▶ _Work required_: Return exactly the lines below, starting with the one that has "Task: Open the" and going on through the one that has "The image size is (1275, 896).".

▶ _Given entries_:
--------------------------------------------------

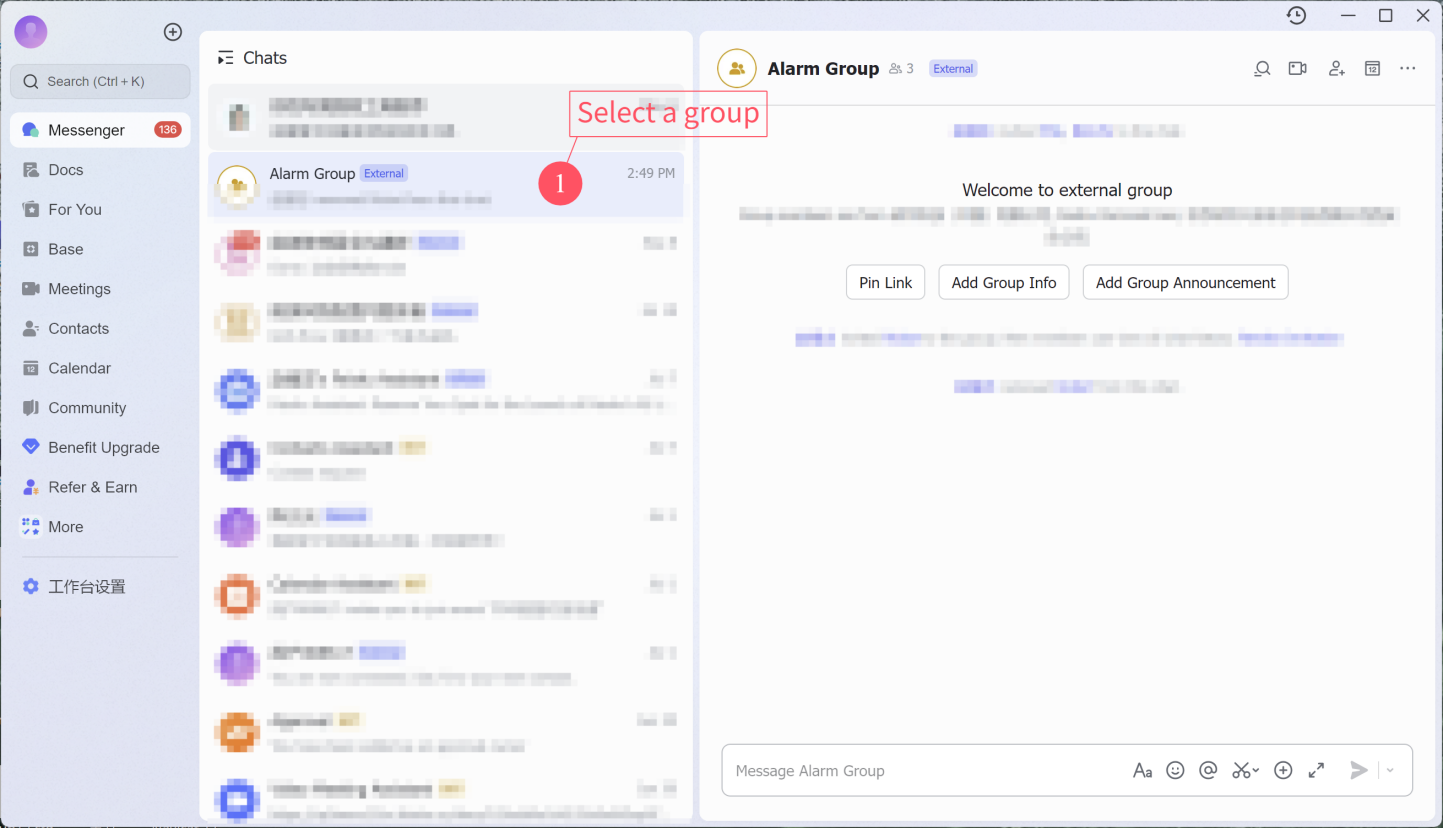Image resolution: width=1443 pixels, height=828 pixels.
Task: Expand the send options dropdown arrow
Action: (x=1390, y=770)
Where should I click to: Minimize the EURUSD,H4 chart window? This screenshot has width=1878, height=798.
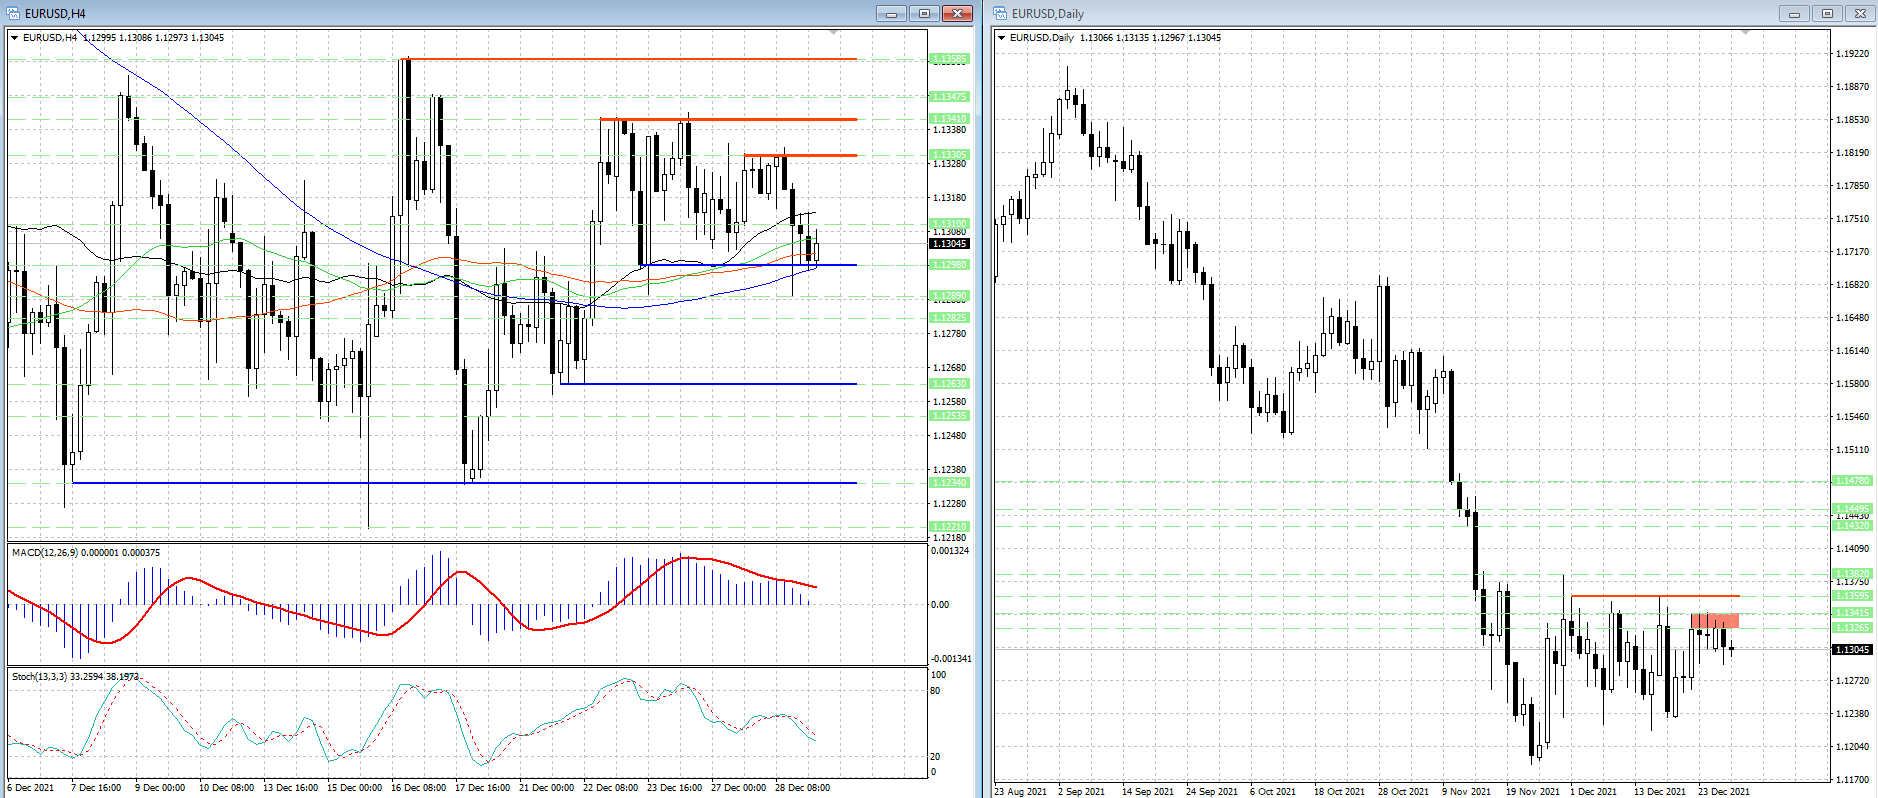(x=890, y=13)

--------------------------------------------------

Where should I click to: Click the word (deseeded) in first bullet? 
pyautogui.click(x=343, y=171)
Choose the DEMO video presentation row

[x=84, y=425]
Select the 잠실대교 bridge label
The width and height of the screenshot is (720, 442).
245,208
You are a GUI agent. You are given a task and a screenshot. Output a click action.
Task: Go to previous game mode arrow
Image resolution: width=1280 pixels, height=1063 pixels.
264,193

--------------------------------------------------

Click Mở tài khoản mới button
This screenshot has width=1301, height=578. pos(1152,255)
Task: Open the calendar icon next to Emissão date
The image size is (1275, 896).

--------------------------------------------------

▶ _Answer to the exercise_:
Task: Open the calendar icon next to Emissão date
The image size is (1275, 896).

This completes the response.